Abstract: TH-PO951
Double Trouble: Pulmonary-Renal Syndrome due to IgG4-RD and Myeloperoxidase-ANCA Vasculitis
Session Information
- Glomerular Trainee Case Reports
November 07, 2019 | Location: Exhibit Hall, Walter E. Washington Convention Center
Abstract Time: 10:00 AM - 12:00 PM
Category: Trainee Case Report
- 1202 Glomerular Diseases: Immunology and Inflammation
Authors
- Yalamarti, Tanuja, Pennsylvania hospital of UPENN, Philadelphia, Alabama, United States
- Alborzi, Pooneh, Pennsylvania Nephrology Associates, P.C., Philadelphia, Pennsylvania, United States
- Chetrit, David Alexandre, Pennsylvania Hospital, Philadelphia, Pennsylvania, United States
- Rumbaugh, Michelle Lauren, Pennsylvania Hospital, Philadelphia, Pennsylvania, United States
Introduction
IgG4-related disease (IgG4-RD) is a fibro-inflammatory condition that could be similar or overlap with ANCA-associated vasculitis (AAV).
Case Description
38- year old female with a history of inflammatory arthritis and high ANA titer, but no definite diagnosis of lupus, on hydroxychloroquine presented with chest pain, dyspnea and hemoptysis for one month. She also reported recurrent sinusitis, arthralgia, and Raynaud’s symptoms. Urinalysis revealed hemoproteinuria and cellular casts. Urine protein/creatinine was 2.8 grams. Serum creatinine rose from 0.7 to 1.08 mg/dl. CT Chest showed right upper lobe consolidation with cavitation.
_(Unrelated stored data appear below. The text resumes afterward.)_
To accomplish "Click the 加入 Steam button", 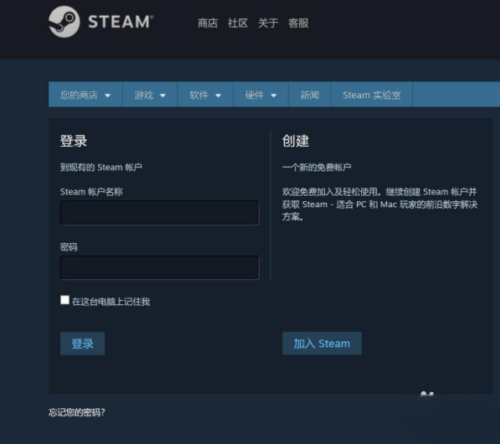I will click(322, 343).
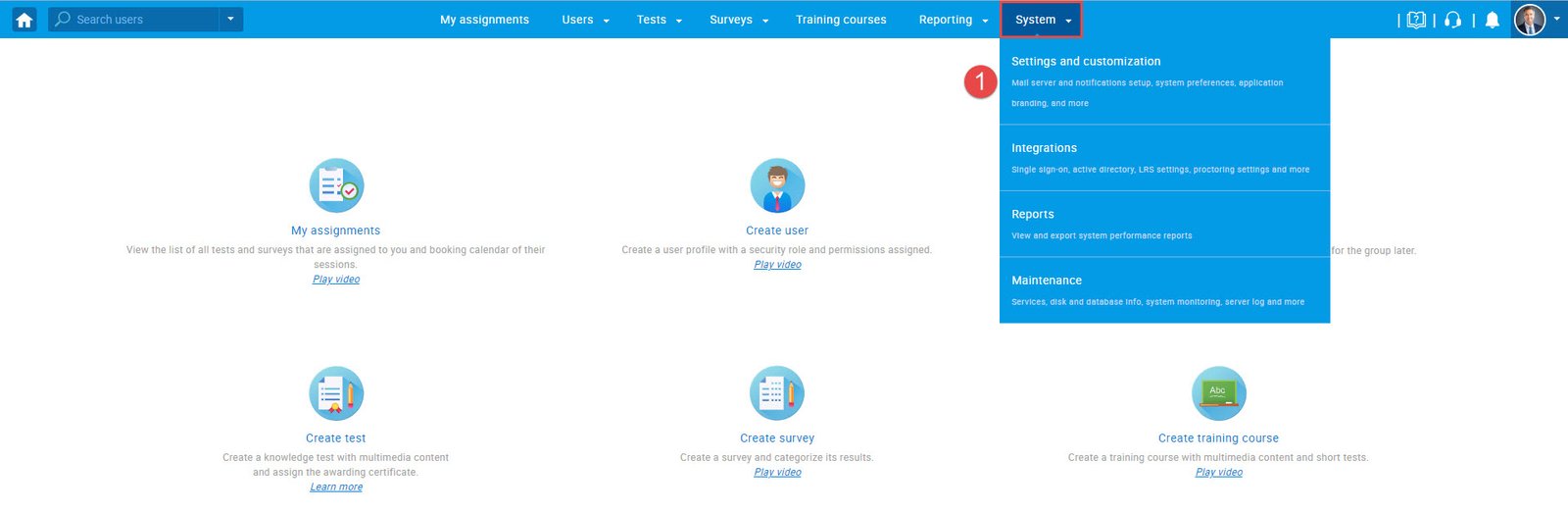The image size is (1568, 513).
Task: Open the user profile avatar menu
Action: 1530,20
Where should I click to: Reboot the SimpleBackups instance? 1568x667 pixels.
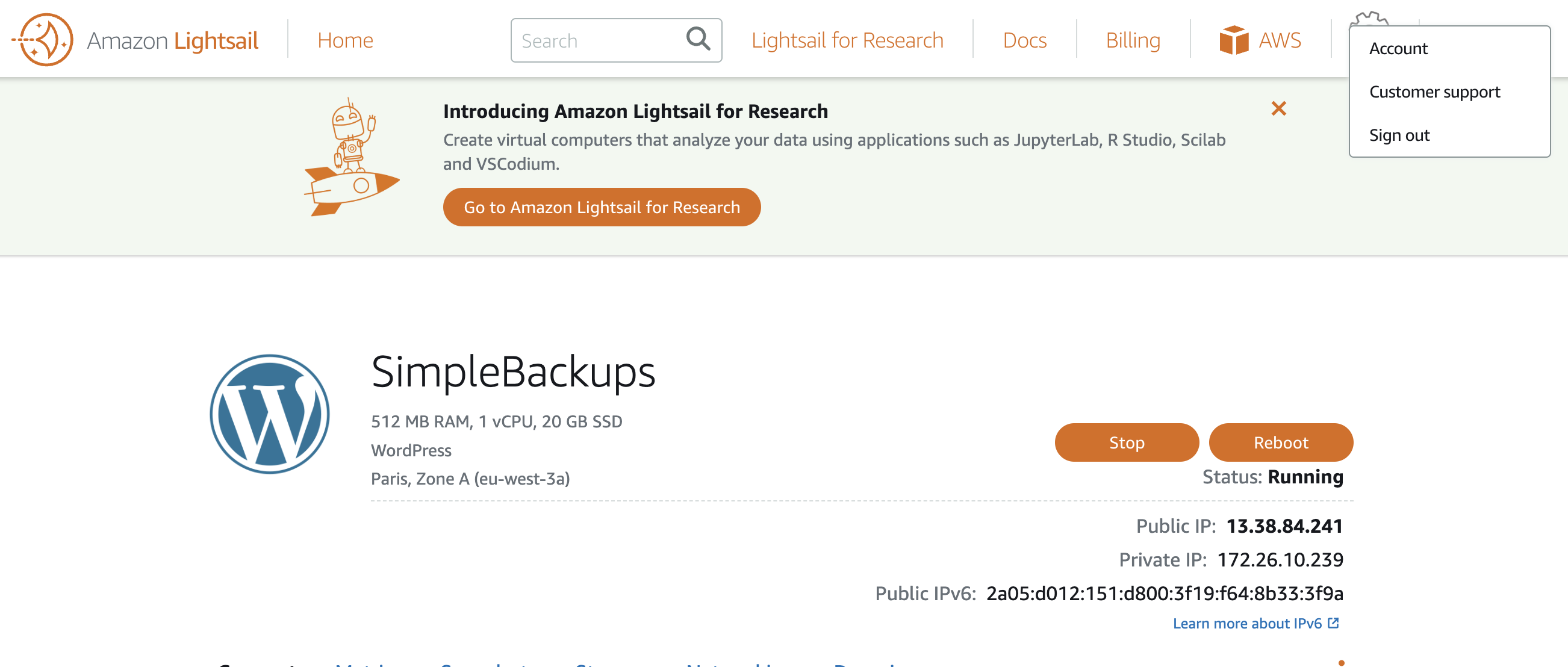[1280, 442]
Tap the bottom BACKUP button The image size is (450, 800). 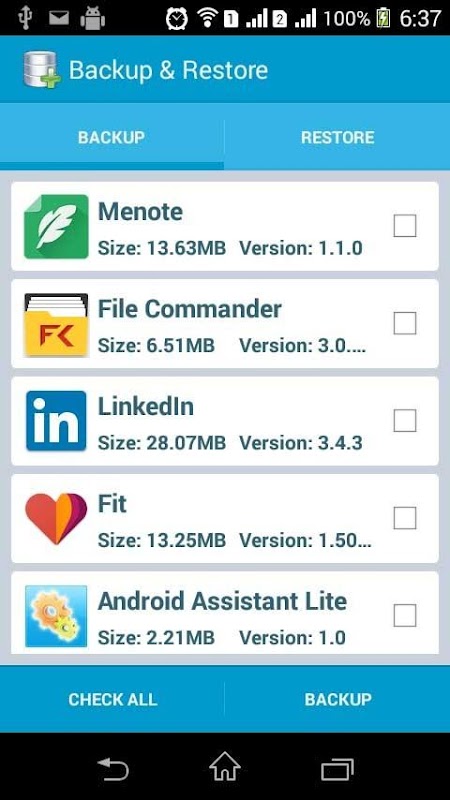click(x=338, y=699)
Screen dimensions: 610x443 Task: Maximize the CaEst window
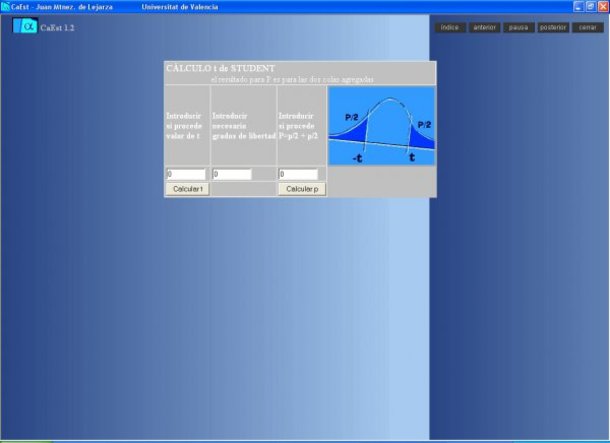click(x=589, y=6)
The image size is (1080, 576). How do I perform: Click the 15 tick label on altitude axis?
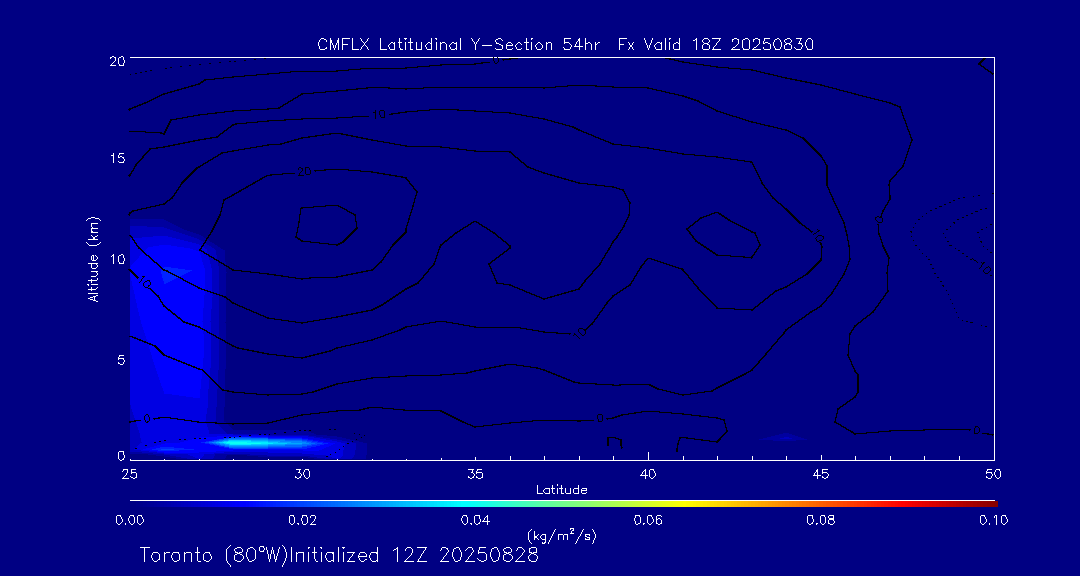114,159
Anti MPO antibody was positive for >100 U/ml (0.0-9.0 U/mL). Serum complements were normal and anti-double strand DNA was negative. Initially, the patient was diagnosed with microscopic polyangiitis (MPA). However, lung biopsy noted a fibro-inflammatory lesion with elevated IgG4 positive plasma cells (20-30 per HPF) typical of IgG4-RD. Serum IgG4 level was elevated. Kidney biopsy showed membranous glomerulonephritis with cellular crescents and numerous subepithelial and intramembranous deposits that were negative for PLA2R immunofluorescence. Acute tubulointerstitial fibrosis was noted. Lack of C1q deposition and absence of tubuloreticular inclusions argued against lupus membranous disease. Patient was ultimately treated with pulse dose steroid and Rituximab, which induced remission of both IgG4-RD and MPA manifestations.
Discussion
In the literature, two entities have been described: IgG4-RD with ANCA positivity and AAV associated with increased IgG4-positive plasma cells. Our patient presetned with crescentic membranous GN and a very high anti MPO antibody. The histological features of lung biopsy however showed characteristics of IgG4-RD. Although membranous GN is reported both with AAV and IgG4- RD, it is not a typical renal biopsy finding of either of those diseases. Corticosteroids are the first line therapy in IgG4-RD without any adjuant immunosuppressive therapy. However, because of ANCA positivity and the presence of crescentic GN, our patient was treated with rituximab as well in addition to the steroids. We need to consider the possibility of IgG4-RD in patients with AAV and vice versa for appropriate treatment plan and prognosis assessment.